## PAGE EXTRACT
::::::
Policy Gradient Methods: Directly Optimising What You Care About

S&B Chapter 13

Every method so far has learned a value function and derived a policy from it. Policy gradient methods are different: they parameterise the policy directly and optimise it directly, by gradient ascent on expected return.

This changes what you’re learning. Instead of “what is the value of state \(s\)?”, you’re learning “what probability should I assign to action \(a\) in state \(s\)?”. You optimise the policy’s actual performance objective—no intermediary value function required.

Why would you want this?

Stochastic policies: Value-based methods produce deterministic policies (always take the greedy action). Some problems genuinely require stochastic policies—bluffing in poker, mixed strategies in games, exploration in environments where deterministic exploitation fails.
Continuous actions: Argmax over a continuous action space is expensive or impossible. Policy gradient methods can output a distribution over continuous actions directly (mean and variance of a Gaussian, for example).
Convergence: Policy gradient methods converge to local optima by construction. Value-based methods have more complex convergence properties under function approximation.

The cost: policy gradient methods typically have higher variance and require more samples than value-based methods for the same problem.
::::::
Data for locating visible targets
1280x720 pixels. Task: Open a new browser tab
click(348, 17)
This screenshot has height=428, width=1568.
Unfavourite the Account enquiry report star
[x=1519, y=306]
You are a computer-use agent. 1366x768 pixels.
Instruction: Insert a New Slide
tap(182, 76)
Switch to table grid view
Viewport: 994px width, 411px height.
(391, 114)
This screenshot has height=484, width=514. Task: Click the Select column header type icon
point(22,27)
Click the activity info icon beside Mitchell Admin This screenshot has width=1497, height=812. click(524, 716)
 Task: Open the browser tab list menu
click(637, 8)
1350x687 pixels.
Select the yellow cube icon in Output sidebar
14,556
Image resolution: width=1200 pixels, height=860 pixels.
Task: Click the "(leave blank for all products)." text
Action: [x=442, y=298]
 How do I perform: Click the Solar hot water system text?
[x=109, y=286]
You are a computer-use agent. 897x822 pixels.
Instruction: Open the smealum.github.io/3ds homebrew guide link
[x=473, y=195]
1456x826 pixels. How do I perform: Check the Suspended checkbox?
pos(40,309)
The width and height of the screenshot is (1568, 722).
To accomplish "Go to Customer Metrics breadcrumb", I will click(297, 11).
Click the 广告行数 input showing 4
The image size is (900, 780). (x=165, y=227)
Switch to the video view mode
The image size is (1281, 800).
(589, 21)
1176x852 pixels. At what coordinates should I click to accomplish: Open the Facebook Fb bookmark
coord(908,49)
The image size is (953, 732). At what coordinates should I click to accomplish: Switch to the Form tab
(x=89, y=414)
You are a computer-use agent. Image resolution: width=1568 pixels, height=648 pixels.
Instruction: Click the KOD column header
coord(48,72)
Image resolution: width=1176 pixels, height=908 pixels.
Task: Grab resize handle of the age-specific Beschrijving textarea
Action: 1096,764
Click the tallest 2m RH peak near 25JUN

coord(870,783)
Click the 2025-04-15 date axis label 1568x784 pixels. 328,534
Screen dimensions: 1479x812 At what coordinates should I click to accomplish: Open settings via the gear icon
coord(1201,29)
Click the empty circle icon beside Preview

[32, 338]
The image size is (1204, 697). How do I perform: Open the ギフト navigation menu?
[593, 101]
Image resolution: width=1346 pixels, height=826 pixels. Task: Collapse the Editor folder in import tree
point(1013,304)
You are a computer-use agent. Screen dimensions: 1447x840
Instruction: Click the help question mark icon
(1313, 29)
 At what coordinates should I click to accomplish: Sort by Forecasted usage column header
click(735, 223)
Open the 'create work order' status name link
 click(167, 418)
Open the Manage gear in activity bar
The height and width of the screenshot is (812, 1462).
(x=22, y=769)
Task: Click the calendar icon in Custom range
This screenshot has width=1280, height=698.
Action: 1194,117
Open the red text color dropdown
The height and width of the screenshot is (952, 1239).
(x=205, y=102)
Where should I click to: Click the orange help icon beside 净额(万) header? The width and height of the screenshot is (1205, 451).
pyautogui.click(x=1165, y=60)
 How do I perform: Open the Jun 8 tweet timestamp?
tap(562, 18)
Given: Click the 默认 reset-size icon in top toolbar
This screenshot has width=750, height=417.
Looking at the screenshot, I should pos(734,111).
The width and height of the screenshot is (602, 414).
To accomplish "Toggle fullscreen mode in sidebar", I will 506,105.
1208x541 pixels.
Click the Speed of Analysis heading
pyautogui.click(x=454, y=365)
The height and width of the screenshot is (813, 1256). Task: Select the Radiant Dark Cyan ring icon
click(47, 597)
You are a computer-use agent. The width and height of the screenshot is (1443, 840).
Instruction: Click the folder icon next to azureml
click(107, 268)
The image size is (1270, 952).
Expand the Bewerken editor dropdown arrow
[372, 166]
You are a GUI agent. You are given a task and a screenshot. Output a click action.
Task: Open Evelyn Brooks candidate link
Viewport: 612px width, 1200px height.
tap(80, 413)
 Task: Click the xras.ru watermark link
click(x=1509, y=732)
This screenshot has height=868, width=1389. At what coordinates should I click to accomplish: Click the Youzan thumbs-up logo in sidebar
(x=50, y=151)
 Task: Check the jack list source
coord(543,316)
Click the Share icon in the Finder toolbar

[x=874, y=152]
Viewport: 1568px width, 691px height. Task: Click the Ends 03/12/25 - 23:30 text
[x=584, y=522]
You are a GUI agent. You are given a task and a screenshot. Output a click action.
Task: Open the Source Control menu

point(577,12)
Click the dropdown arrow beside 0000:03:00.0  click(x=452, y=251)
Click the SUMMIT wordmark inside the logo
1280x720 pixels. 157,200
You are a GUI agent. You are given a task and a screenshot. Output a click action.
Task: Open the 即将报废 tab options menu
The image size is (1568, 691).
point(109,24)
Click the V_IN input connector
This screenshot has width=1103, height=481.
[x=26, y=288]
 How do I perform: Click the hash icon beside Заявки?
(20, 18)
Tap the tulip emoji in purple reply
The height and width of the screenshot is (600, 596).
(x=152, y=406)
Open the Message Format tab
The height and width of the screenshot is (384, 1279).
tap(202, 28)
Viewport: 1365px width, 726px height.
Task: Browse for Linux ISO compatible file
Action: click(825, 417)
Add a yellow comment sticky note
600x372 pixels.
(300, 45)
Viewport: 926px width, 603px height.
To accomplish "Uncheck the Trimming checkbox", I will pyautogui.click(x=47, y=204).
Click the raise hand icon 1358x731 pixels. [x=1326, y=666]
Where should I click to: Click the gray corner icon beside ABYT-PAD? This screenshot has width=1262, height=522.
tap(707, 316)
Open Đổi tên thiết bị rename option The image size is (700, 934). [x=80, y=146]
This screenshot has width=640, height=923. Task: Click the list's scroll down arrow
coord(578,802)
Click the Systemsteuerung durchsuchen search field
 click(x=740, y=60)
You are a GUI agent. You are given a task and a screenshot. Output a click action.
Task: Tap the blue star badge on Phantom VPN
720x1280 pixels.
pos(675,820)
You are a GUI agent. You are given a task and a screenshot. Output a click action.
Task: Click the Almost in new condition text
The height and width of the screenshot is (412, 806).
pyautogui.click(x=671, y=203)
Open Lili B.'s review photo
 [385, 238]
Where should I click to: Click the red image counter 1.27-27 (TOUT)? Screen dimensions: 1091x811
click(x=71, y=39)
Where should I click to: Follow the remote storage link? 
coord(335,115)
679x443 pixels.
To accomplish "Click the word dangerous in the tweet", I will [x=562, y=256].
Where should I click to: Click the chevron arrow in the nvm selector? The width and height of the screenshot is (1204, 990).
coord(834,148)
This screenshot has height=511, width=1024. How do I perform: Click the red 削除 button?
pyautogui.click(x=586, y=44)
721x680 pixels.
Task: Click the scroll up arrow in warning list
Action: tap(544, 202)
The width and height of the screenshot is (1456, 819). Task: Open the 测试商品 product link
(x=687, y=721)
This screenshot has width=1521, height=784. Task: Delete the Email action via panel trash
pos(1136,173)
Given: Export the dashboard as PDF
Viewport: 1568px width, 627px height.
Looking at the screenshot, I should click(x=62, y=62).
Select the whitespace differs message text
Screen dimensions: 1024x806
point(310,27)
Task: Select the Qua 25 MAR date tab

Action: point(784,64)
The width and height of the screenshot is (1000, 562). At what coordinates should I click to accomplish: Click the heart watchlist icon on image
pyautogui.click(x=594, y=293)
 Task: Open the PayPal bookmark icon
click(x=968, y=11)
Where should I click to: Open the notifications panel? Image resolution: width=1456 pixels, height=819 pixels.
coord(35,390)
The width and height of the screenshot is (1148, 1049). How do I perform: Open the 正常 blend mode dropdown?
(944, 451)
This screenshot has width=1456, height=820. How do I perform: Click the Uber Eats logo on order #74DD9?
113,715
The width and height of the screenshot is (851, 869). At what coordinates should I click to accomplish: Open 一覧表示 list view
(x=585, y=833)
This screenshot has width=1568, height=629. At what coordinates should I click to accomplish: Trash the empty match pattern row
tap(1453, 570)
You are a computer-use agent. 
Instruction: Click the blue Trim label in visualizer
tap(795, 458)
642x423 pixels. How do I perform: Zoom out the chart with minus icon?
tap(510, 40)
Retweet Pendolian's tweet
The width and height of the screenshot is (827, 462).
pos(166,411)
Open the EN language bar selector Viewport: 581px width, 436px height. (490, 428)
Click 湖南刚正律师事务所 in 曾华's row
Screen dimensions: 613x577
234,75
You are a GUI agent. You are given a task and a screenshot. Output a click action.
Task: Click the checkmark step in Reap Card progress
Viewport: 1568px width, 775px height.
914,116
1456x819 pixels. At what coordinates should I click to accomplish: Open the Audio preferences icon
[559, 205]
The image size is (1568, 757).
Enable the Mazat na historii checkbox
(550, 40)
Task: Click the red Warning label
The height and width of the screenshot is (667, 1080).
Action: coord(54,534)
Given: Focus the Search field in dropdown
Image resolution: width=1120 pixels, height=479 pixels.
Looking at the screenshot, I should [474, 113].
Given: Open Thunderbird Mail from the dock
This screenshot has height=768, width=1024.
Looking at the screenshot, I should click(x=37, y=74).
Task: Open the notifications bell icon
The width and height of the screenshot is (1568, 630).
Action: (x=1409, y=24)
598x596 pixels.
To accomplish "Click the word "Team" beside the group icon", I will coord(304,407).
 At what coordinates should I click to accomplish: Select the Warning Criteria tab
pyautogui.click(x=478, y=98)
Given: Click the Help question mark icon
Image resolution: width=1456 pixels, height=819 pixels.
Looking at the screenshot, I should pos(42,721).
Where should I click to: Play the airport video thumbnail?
::::::
## TASK SET
1 – On the policy gradient page, what cost of policy gradient methods is given in comparison with value-based methods?
2 – From the policy gradient page, output everything from "Continuous actions: Argmax" down to "the same problem.".
None of the rows is needed for this work.

## TASK RESPONSES
1 – They typically have higher variance and require more samples than value-based methods for the same problem.

2 –
Continuous actions: Argmax over a continuous action space is expensive or impossible. Policy gradient methods can output a distribution over continuous actions directly (mean and variance of a Gaussian, for example).
Convergence: Policy gradient methods converge to local optima by construction. Value-based methods have more complex convergence properties under function approximation.

The cost: policy gradient methods typically have higher variance and require more samples than value-based methods for the same problem.